Teme il Benetton ma sa che stavolta le Zebre possono far male. E lancia un avvertimento ai suoi giovani: “Alcuni si sentono arrivati”
28 dicembre e 4 gennaio. Come ormai da tradizione le feste di Natale e di fine anno sono il palcoscenico su cui va in scena il derby celtico tutto italiano tra benetton Treviso e Zebre (Aironi in precedenza). Un derby che finora ha sempre visto i veneti come assoluti protagonisti ma che quest’anno vede i pronostici molto più equilibrati, almeno sulla carta, poi il campo dirà come sempre la sua.

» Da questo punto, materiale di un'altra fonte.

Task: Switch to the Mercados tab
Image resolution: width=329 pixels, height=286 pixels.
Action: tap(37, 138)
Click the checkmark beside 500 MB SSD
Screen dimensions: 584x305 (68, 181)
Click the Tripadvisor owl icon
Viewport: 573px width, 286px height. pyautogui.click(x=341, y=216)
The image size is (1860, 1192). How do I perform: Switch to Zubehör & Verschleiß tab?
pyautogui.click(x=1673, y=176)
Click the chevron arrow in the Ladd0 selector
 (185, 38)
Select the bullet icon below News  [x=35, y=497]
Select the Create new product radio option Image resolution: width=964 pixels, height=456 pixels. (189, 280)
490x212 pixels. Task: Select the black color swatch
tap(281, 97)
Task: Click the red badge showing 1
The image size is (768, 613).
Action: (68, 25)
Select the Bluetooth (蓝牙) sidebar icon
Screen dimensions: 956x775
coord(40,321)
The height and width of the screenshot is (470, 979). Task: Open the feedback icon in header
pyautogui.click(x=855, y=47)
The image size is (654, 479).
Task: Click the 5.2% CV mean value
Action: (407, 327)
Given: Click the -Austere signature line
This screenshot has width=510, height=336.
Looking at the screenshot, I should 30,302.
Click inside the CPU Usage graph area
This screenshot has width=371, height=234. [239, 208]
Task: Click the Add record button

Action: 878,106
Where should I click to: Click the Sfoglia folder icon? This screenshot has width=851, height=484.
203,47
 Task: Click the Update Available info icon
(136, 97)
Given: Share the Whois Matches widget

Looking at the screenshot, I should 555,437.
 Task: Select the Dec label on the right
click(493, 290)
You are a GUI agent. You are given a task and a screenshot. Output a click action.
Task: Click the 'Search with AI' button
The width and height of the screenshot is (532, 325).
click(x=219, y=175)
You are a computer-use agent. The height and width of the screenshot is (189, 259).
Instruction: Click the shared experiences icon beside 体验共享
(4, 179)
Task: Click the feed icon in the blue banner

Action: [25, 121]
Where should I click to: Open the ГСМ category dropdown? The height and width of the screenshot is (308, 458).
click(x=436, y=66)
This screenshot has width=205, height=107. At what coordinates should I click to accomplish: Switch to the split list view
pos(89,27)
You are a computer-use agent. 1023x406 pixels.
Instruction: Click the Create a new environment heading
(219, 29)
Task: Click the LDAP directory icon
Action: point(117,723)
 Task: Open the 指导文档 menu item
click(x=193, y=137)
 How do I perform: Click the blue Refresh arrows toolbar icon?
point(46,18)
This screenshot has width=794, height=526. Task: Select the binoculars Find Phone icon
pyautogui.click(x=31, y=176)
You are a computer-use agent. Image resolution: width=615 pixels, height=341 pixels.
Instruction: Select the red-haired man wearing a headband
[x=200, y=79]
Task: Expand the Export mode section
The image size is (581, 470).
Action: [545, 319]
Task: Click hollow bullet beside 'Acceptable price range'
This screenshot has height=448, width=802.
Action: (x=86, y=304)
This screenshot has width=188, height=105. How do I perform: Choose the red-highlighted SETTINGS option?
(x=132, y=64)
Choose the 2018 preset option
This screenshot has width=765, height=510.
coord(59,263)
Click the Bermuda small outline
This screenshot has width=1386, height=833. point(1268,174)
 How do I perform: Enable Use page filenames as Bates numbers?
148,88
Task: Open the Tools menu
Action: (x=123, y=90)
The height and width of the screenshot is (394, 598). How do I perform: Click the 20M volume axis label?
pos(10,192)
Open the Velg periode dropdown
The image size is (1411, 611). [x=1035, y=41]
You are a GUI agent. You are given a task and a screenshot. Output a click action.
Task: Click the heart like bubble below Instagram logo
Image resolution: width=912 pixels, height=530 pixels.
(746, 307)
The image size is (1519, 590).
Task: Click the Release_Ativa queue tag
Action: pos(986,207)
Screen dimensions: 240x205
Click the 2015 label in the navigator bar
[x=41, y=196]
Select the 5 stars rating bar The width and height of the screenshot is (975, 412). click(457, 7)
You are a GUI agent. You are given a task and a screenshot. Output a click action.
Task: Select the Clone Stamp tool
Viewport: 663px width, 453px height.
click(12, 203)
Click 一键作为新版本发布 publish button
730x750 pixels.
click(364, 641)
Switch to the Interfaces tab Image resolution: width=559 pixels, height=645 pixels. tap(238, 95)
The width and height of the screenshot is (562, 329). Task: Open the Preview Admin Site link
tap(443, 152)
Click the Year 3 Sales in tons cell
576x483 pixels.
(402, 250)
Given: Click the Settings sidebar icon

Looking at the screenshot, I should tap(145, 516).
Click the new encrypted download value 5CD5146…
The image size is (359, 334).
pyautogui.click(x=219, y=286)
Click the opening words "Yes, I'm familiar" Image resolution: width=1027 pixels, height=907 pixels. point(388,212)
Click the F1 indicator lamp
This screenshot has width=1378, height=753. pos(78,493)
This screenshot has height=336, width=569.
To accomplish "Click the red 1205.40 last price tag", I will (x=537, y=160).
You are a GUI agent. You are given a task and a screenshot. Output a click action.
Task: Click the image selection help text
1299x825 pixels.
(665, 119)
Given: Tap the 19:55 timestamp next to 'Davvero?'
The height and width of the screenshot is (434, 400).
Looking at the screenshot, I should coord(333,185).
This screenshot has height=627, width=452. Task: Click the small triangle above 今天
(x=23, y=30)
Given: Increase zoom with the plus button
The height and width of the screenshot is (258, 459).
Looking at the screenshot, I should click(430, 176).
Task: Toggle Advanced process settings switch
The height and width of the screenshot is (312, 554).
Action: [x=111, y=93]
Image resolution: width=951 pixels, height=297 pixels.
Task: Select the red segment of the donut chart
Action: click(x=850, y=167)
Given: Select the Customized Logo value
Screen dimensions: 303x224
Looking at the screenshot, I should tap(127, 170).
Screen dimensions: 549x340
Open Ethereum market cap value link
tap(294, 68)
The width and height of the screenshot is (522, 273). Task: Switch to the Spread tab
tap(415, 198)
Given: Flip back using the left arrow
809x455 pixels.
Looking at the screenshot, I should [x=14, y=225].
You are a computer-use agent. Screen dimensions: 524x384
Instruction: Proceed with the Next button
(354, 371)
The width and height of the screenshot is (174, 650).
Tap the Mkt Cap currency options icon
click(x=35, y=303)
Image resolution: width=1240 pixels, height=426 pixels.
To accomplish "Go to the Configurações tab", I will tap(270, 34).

A guidare la franchigia bianconera c’è un trevigiano doc come Andrea Cavinato che ha rilasciato una bella intervista a Ivan Malfatto per Il Gazzettino. Il coach bianconero si augura “due grandi partite. Veloci, di grande spessore tecnico e intensità fisica” e spera che i derby metano fine “ai sogni personali, i campanili” perché “bisogna pensare al movimento nella sua totalità”.
Un doppio scontro su cui l’allenatore delle Zebre non fa mistero di avere delle mire e pensieri di vittoria ma non sottovaluta affatto gli avversari, proprio perché in difficoltà: “E’ una situazione strana, non per noi ma perché non rispecchia le potenzialità del Benetton. Ha tanta qualità ma non la esprime. E’ una squadra obbligata a rialzare la testa, perciò pericolosa”.
Ma Andrea Cavinato non è certo uomo che manda a dire le cose e parlando della sua prima esperienza celtica ne sottolinea gli aspetti positivi e quelli che gli sono piaciuti meno: “Un’esperienza impagabile e faticosa per i tanti viaggi. Non sono completamente soddisfatto, mi aspettavo di più, di vincere le partite che si potevano vincere (…) Sono ammirato dall’impegno, l’abnegazione, l’aiuto a crescere la franchigia da giocatori che hanno fatto la storia del rugby italiano come Geldenhuys, Bergamasco, Bortolami e Perugini. Mi preoccupa l’atteggiamento di alcuni giovani: non si mettono mai in discussione, si credono già arrivati“. Parole importanti che hanno il sapore di una sveglia collettiva: chi deve capire nel suo gruppo, capirà.
Un discorso non dissimile a quello che riserva alla nazionale: “Non vive un’involuzione ma un cambiamento generazionale. Ci sono giocatori che devono alzare la testa e prendere il posto degli attuali leader. Un ricambio naturale, è fuori luogo se qualcuno se ne risente”.